» **Your task**: Output these lines as a numbered list, omitting the blank lines.
----------------------------------------
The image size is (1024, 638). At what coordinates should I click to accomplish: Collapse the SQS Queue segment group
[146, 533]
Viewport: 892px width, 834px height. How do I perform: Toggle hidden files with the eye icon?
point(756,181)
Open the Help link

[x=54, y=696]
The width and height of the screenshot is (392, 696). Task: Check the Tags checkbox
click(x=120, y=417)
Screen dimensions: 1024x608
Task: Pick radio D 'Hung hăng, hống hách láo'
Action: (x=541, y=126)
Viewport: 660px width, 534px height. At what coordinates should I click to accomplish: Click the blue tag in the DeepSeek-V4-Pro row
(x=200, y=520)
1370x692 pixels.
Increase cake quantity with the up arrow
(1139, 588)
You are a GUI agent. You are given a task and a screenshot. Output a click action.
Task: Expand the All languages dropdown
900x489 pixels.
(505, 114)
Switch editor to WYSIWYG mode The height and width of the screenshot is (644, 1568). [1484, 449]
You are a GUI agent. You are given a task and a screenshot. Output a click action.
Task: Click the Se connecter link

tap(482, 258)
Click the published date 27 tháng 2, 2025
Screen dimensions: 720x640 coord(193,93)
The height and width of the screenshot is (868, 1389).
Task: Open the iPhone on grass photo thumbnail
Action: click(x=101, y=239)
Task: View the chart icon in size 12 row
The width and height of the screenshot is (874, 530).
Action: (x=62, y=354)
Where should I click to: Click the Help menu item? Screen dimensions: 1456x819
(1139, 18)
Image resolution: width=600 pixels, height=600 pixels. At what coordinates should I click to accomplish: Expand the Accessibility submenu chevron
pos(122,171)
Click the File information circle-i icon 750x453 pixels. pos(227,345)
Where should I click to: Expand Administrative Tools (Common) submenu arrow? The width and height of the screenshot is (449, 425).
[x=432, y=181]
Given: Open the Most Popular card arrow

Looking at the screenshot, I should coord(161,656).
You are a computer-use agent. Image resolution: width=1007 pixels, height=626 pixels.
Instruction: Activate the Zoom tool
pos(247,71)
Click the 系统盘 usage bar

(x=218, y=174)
----------------------------------------
» **Full output**:
1. The image size is (1024, 638). At what coordinates should I click to accomplish: Collapse the SQS Queue segment group
2. [146, 533]
3. Viewport: 892px width, 834px height. How do I perform: Toggle hidden files with the eye icon?
4. point(756,181)
5. Open the Help link
6. [x=54, y=696]
7. The width and height of the screenshot is (392, 696). Task: Check the Tags checkbox
8. click(x=120, y=417)
9. Screen dimensions: 1024x608
10. Task: Pick radio D 'Hung hăng, hống hách láo'
11. Action: (x=541, y=126)
12. Viewport: 660px width, 534px height. At what coordinates should I click to accomplish: Click the blue tag in the DeepSeek-V4-Pro row
13. (x=200, y=520)
14. 1370x692 pixels.
15. Increase cake quantity with the up arrow
16. (1139, 588)
17. You are a GUI agent. You are given a task and a screenshot. Output a click action.
18. Task: Expand the All languages dropdown
19. 900x489 pixels.
20. (505, 114)
21. Switch editor to WYSIWYG mode The height and width of the screenshot is (644, 1568). [1484, 449]
22. You are a GUI agent. You are given a task and a screenshot. Output a click action.
23. Task: Click the Se connecter link
24. tap(482, 258)
25. Click the published date 27 tháng 2, 2025
26. Screen dimensions: 720x640 coord(193,93)
27. The height and width of the screenshot is (868, 1389).
28. Task: Open the iPhone on grass photo thumbnail
29. Action: click(x=101, y=239)
30. Task: View the chart icon in size 12 row
31. The width and height of the screenshot is (874, 530).
32. Action: (x=62, y=354)
33. Where should I click to: Click the Help menu item? Screen dimensions: 1456x819
34. (1139, 18)
35. Image resolution: width=600 pixels, height=600 pixels. At what coordinates should I click to accomplish: Expand the Accessibility submenu chevron
36. pos(122,171)
37. Click the File information circle-i icon 750x453 pixels. pos(227,345)
38. Where should I click to: Expand Administrative Tools (Common) submenu arrow? The width and height of the screenshot is (449, 425).
39. [x=432, y=181]
40. Given: Open the Most Popular card arrow
41. Looking at the screenshot, I should coord(161,656).
42. You are a computer-use agent. Image resolution: width=1007 pixels, height=626 pixels.
43. Instruction: Activate the Zoom tool
44. pos(247,71)
45. Click the 系统盘 usage bar
46. (x=218, y=174)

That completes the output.